# Collecting Player Data by Team

This is meant to collect player data for each team in the NFL since the 2020 season. 

For each year, player ratings were structured differently or came from different data sources, thus the way in which each players data is extracted for each distinct year varies.

For each year, a data frame is created that shows the *Position*, *Name*, *Rating*, *Team*, and *Season* for each player. This allows us to merge it with our data much easier in the later steps.

In [1]:
import numpy as np
import pandas as pd
from bs4 import BeautifulSoup
import re

  from pandas.core.computation.check import NUMEXPR_INSTALLED
  from pandas.core import (


# 2020 Player Data

In [2]:
html_fp = '/Users/epainter/Desktop/bet_model_v2/data/raw/pr_2020.html'

with open(html_fp, "r") as file:
    html_content = file.read()
    
soup = BeautifulSoup(html_content, 'html.parser')

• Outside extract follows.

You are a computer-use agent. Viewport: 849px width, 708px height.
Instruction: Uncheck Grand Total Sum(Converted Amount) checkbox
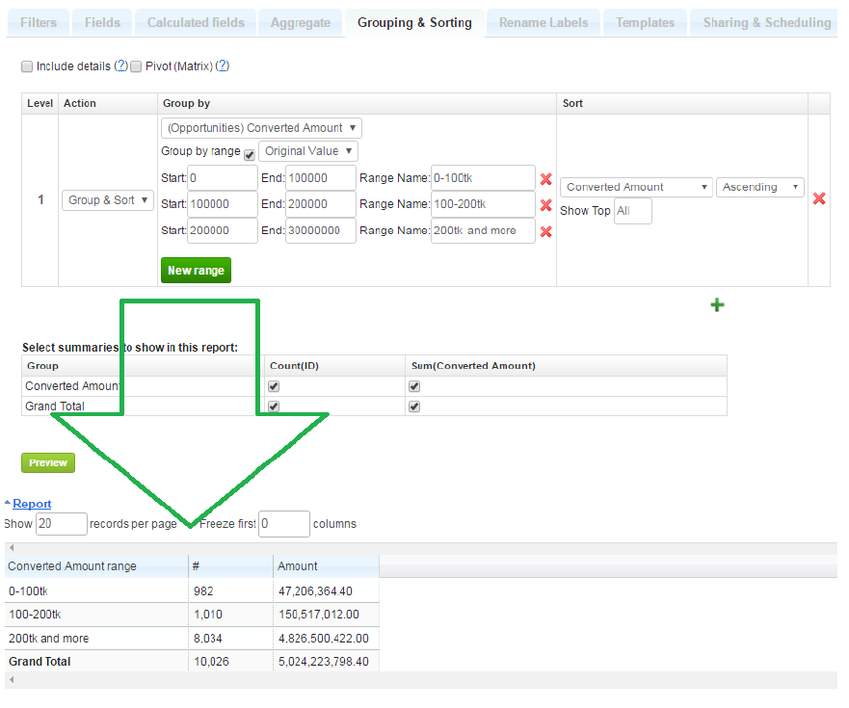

td_tags = soup.find_all('td')

td_text_list = []

for td in td_tags:
    td_text_list.append(td.text.strip())
    
player_list = td_text_list

In [3]:
# Initialize lists to store components
positions = []
names = []
ratings = []

# Iterate through each item in player_list
for item in player_list:
    # Split each item to extract position, name, and rating
    parts = item.split()
    
    # Extract position (first part)
    position = parts[0]
    
    # Extract name (rest of the parts except last part which is rating)
    name = ' '.join(parts[1:-1])
    
    # Extract rating (last part), remove '**' if present
    rating = parts[-1].replace('**', '').replace('*', '').strip('()')
    
    # Append to respective lists
    positions.append(position)
    names.append(name)
    ratings.append(rating)

# Create DataFrame
df_2020 = pd.DataFrame({
    'Position': positions,
    'Name': names,
    'Rating': ratings
})

In [4]:
df_2020

Unnamed: 0,Position,Name,Rating
0,QB,Lamar Jackson,90.1
1,DT,Derek Wolfe,68.5
2,RB,Mark Ingram II,78.7
3,DT,Brandon Williams,64.8
4,RB,J.K. Dobbins,83.8
...,...,...,...
763,CB,D.J. Hayden,76.9
764,RG,A.J. Cann,55.3
765,S,Ronnie Harrison,60.9
766,RT,Jawaan Taylor,63.8


In [5]:
team_names_list = ['Baltimore Ravens', 'New Orleans Saints', 'San Francisco 49ers', 'Kansas City Chiefs', 
                   'Tampa Bay Buccaneers', 'Dallas Cowboys', 'Buffalo Bills', 'Tennessee Titans', 
                   'Philadelphia Eagles', 'Pittsburgh Steelers', 'Cleveland Browns', 'Green Bay Packers', 
                   'Indianapolis Colts', 'Denver Broncos', 'Seattle Seahawks', 'Los Angeles Chargers', 
                   'Minnesota Vikings', 'New England Patriots', 'Detroit Lions', 'Atlanta Falcons',
                   'Chicago Bears', 'Los Angeles Rams', 'Houston Texans', 'Arizona Cardinals', 'Las Vegas Raiders', 'Cincinnati Bengals',
                   'New York Giants', 'New York Jets', 'Carolina Panthers', 'Miami Dolphins', 
                   'Washington Commanders', 'Jacksonville Jaguars']

team_names = []

for team_name in team_names_list:
    
    # Repeat the team name 24 times (assuming 24 players per team)
    team_names.extend([team_name] * 24)

df_2020['Team'] = team_names
df_2020['Season'] = 2020

### Some cleaning 2020

There are some issues with the naming of some of the positions that does not match the rest.

In [6]:
# Replace values
df_2020['Position'] = df_2020['Position'].replace({
    'DT': 'DI',
    'EDGE': 'Edge',
    'FS': 'S',
    'EDGE/DT': 'Edge',
    'DT/EDGE': 'DI',
    'S/CB': 'S',
    'CB/S': 'CB',
    'SS': 'S',
    
})

df_2020.Position.unique()

array(['QB', 'DI', 'RB', 'TE', 'Edge', 'WR', 'LB', 'LT', 'CB', 'LG', 'C',
       'RG', 'S', 'RT', 'FB'], dtype=object)

# 2021 Player Data

In [7]:
html_fp = '/Users/epainter/Desktop/bet_model_v2/data/raw/pr_2021.html'

with open(html_fp, "r") as file:
    html_content = file.read()
    
soup = BeautifulSoup(html_content, 'html.parser')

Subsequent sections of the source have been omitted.